Shotaro peered over the edge. He could see the cliff face, but not the bottom. Once again Shotaro removed his panama and thrice declined the woman’s invitation. At this the woman said, “If you do not go ahead and take the plunge, you will be licked by a pig. Well? Do you understand?”
The two things Shotaro hated most in the world were pigs and the recitalist Kumoemon. However, thinking his aversion not worth dying for, Shotaro, as might be expected, declined to jump. Immediately a pig came snorting in his direction. Shotaro had no choice but to strike the swine upon the tip if its snout with the slender cane of betel-nut palm that he carried. Squealing, the pig toppled over the edge, tumbling to the bottom of the cliff.
Just as Shotaro counted ‘one’ with a sigh of relief, another swine came rushing in, intent on rubbing its huge snout against him. With no time to do anything else, Shotaro once again wielded his cane. The pig squealed and, just like its predecessor, tumbled head over heels to the bottom of the precipice. No sooner had it done so than another appeared. This time, suddenly, something caught Shotaro’s attention. Looking up he saw, from the farthest reaches of the grassy green meadow, what must have been tens of thousands of pigs – more than he could count – all in a straight line, bearing down in a snorting melee upon Shotaro, where he stood at the head of the cliff. He felt terror in the deepest chamber of his heart. However, there was nothing he could do, and so he just went on neatly striking the swine on the tips of their snouts, one by one, with the betel-nut cane. Strangely, all he had to do was give them the merest tap on the nose and they toppled over, tumbling to the bottom of the chasm below. Peering over the edge he could see a line of pigs disappearing, head over heels, into what seemed to be bottomless space. When he thought that he had propelled this many pigs into the chasm, he himself grew afraid. But the pigs kept on coming, one after the other.

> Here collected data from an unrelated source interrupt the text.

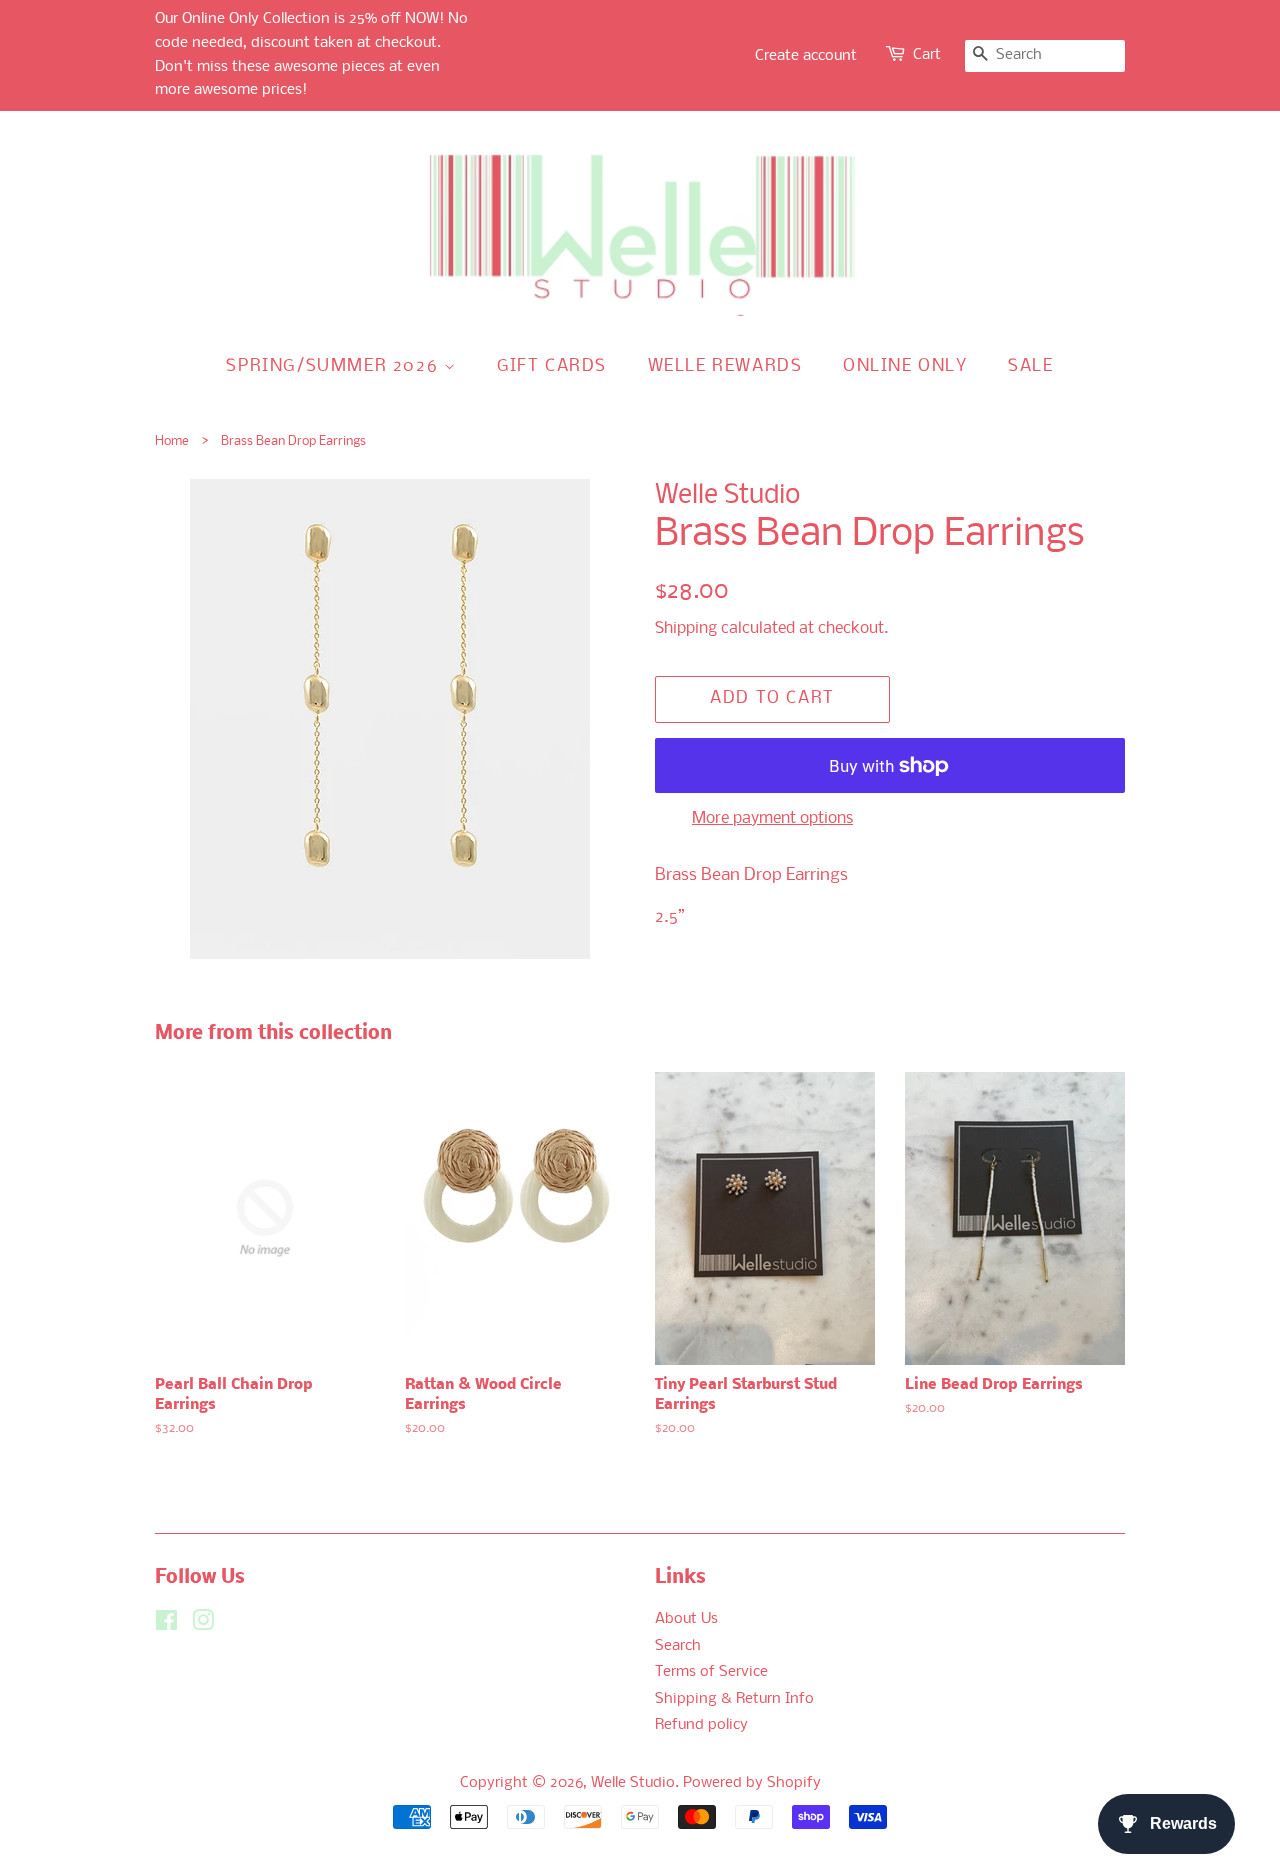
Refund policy (701, 1725)
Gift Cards (552, 366)
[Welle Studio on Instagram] (203, 1625)
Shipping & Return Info (734, 1699)
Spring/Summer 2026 (334, 366)
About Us (686, 1619)
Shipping (686, 628)
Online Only (905, 366)
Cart (927, 55)
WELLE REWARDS (725, 366)
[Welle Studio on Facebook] (166, 1625)
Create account (806, 56)
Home (172, 441)
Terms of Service (711, 1672)
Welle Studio (633, 1783)
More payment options (772, 818)
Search (678, 1646)
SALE (1030, 366)
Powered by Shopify (752, 1783)
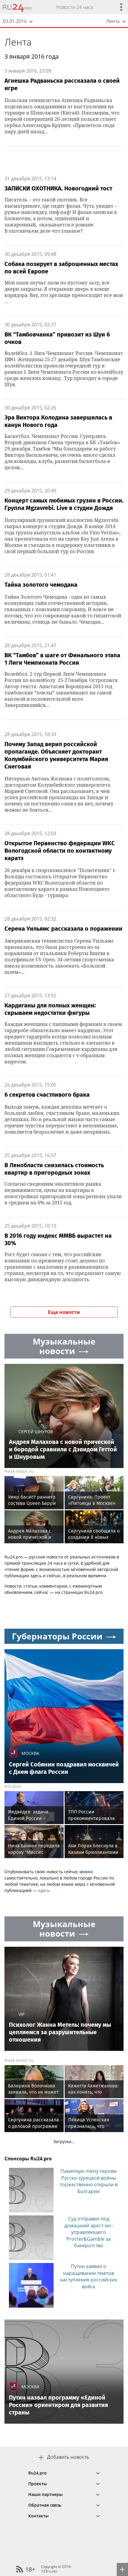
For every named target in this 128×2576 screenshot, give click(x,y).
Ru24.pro (37, 2473)
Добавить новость (68, 2457)
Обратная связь (44, 2505)
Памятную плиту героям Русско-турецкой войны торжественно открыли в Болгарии (89, 2181)
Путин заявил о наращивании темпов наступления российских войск (88, 2276)
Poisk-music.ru (19, 1471)
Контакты (38, 2516)
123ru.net (49, 2571)
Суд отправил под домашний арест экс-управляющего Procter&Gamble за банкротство (88, 2232)
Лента (18, 41)
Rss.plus (12, 1786)
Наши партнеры (45, 2494)
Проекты (37, 2483)
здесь (43, 1890)
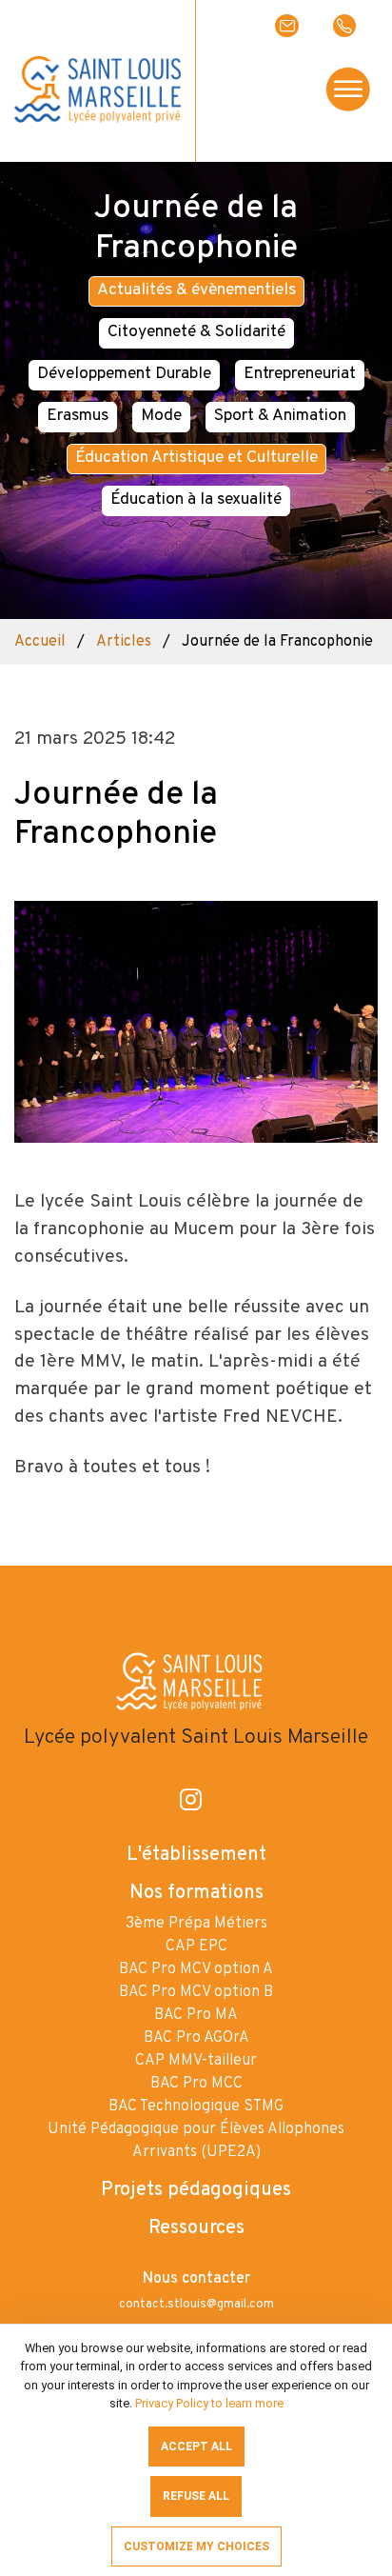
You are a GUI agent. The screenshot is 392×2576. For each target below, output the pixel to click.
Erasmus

With a power as if black clouds had grown feet and were ploughing through the grass, they came snorting on, inexhaustible.
Shotaro marshalled his courage in desperation, and continued to strike the pigs’ snouts for seven days and six nights. But at last, his spirit utterly used up, his hands weak as jelly, he was licked by a pig. Then he collapsed upon the cliff edge.
Ken-san told Shotaro’s story thus far and said, “And so you see, it doesn’t do to chase after women too much.”
I, too, thought this was a reasonable conclusion. However, Ken-san said that he wanted Shotaro’s panama hat.
Shotaro was beyond help. The panama was rightfully Ken-san’s now.